* _GIVEN RECORDS_:
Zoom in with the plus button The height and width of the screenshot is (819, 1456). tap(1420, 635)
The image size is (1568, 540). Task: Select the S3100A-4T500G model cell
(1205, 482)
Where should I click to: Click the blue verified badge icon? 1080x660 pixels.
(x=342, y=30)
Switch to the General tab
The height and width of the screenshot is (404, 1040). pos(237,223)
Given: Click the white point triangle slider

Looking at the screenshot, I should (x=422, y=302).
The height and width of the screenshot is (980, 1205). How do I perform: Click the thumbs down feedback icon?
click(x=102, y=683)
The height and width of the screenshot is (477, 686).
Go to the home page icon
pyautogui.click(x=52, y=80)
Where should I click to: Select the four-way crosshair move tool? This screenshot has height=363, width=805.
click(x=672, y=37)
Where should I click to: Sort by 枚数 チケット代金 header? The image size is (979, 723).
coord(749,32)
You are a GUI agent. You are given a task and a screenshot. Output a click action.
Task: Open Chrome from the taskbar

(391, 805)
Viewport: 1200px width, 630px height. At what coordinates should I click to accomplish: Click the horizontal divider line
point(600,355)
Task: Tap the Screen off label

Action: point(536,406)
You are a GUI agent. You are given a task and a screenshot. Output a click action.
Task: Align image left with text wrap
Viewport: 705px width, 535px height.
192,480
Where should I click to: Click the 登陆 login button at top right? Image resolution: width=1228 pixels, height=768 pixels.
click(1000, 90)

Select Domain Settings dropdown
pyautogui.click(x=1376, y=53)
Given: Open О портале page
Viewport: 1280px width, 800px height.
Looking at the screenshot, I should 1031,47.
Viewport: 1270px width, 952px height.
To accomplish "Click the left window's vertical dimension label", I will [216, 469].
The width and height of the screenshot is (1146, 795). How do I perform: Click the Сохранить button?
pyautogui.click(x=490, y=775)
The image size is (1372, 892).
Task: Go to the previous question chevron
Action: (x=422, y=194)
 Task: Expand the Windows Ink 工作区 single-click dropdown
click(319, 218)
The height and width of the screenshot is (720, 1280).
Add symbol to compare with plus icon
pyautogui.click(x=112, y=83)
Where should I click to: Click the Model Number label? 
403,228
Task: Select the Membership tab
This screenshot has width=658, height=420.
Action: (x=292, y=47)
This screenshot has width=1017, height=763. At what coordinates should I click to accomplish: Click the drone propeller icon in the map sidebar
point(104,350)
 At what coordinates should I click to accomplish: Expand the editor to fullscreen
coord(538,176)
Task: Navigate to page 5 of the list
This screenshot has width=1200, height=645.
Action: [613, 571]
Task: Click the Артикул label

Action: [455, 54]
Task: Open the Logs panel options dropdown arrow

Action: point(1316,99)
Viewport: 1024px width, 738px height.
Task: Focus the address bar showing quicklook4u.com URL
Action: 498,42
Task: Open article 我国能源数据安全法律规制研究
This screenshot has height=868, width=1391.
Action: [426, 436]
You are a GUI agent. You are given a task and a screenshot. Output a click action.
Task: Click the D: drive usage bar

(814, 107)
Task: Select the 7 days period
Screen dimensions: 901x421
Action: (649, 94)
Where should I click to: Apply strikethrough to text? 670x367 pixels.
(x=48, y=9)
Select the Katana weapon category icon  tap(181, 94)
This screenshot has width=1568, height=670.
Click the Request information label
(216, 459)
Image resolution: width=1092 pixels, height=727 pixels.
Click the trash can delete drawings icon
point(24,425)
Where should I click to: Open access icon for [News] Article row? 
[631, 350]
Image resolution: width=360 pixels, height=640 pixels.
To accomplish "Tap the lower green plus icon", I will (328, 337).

* _SET TASK_: Put each line of the items above into a numbered list, skipping any blank lines.

* _PROBLEM SOLUTION_:
1. Zoom in with the plus button The height and width of the screenshot is (819, 1456). tap(1420, 635)
2. The image size is (1568, 540). Task: Select the S3100A-4T500G model cell
3. (1205, 482)
4. Where should I click to: Click the blue verified badge icon? 1080x660 pixels.
5. (x=342, y=30)
6. Switch to the General tab
7. The height and width of the screenshot is (404, 1040). pos(237,223)
8. Given: Click the white point triangle slider
9. Looking at the screenshot, I should (x=422, y=302).
10. The height and width of the screenshot is (980, 1205). How do I perform: Click the thumbs down feedback icon?
11. click(x=102, y=683)
12. The height and width of the screenshot is (477, 686).
13. Go to the home page icon
14. pyautogui.click(x=52, y=80)
15. Where should I click to: Select the four-way crosshair move tool? This screenshot has height=363, width=805.
16. click(x=672, y=37)
17. Where should I click to: Sort by 枚数 チケット代金 header? The image size is (979, 723).
18. coord(749,32)
19. You are a GUI agent. You are given a task and a screenshot. Output a click action.
20. Task: Open Chrome from the taskbar
21. (391, 805)
22. Viewport: 1200px width, 630px height. At what coordinates should I click to accomplish: Click the horizontal divider line
23. point(600,355)
24. Task: Tap the Screen off label
25. Action: point(536,406)
26. You are a GUI agent. You are given a task and a screenshot. Output a click action.
27. Task: Align image left with text wrap
28. Viewport: 705px width, 535px height.
29. 192,480
30. Where should I click to: Click the 登陆 login button at top right? Image resolution: width=1228 pixels, height=768 pixels.
31. click(1000, 90)
32. Select Domain Settings dropdown
33. pyautogui.click(x=1376, y=53)
34. Given: Open О портале page
35. Viewport: 1280px width, 800px height.
36. Looking at the screenshot, I should 1031,47.
37. Viewport: 1270px width, 952px height.
38. To accomplish "Click the left window's vertical dimension label", I will [216, 469].
39. The width and height of the screenshot is (1146, 795). How do I perform: Click the Сохранить button?
40. pyautogui.click(x=490, y=775)
41. The image size is (1372, 892).
42. Task: Go to the previous question chevron
43. Action: (x=422, y=194)
44.  Task: Expand the Windows Ink 工作区 single-click dropdown
45. click(319, 218)
46. The height and width of the screenshot is (720, 1280).
47. Add symbol to compare with plus icon
48. pyautogui.click(x=112, y=83)
49. Where should I click to: Click the Model Number label? 
50. 403,228
51. Task: Select the Membership tab
52. This screenshot has width=658, height=420.
53. Action: (x=292, y=47)
54. This screenshot has width=1017, height=763. At what coordinates should I click to accomplish: Click the drone propeller icon in the map sidebar
55. point(104,350)
56.  At what coordinates should I click to accomplish: Expand the editor to fullscreen
57. coord(538,176)
58. Task: Navigate to page 5 of the list
59. This screenshot has width=1200, height=645.
60. Action: [613, 571]
61. Task: Click the Артикул label
62. Action: [455, 54]
63. Task: Open the Logs panel options dropdown arrow
64. Action: point(1316,99)
65. Viewport: 1024px width, 738px height.
66. Task: Focus the address bar showing quicklook4u.com URL
67. Action: 498,42
68. Task: Open article 我国能源数据安全法律规制研究
69. This screenshot has height=868, width=1391.
70. Action: [426, 436]
71. You are a GUI agent. You are given a task and a screenshot. Output a click action.
72. Task: Click the D: drive usage bar
73. (814, 107)
74. Task: Select the 7 days period
75. Screen dimensions: 901x421
76. Action: (649, 94)
77. Where should I click to: Apply strikethrough to text? 670x367 pixels.
78. (x=48, y=9)
79. Select the Katana weapon category icon  tap(181, 94)
80. This screenshot has width=1568, height=670.
81. Click the Request information label
82. (216, 459)
83. Image resolution: width=1092 pixels, height=727 pixels.
84. Click the trash can delete drawings icon
85. point(24,425)
86. Where should I click to: Open access icon for [News] Article row? 
87. [631, 350]
88. Image resolution: width=360 pixels, height=640 pixels.
89. To accomplish "Tap the lower green plus icon", I will (328, 337).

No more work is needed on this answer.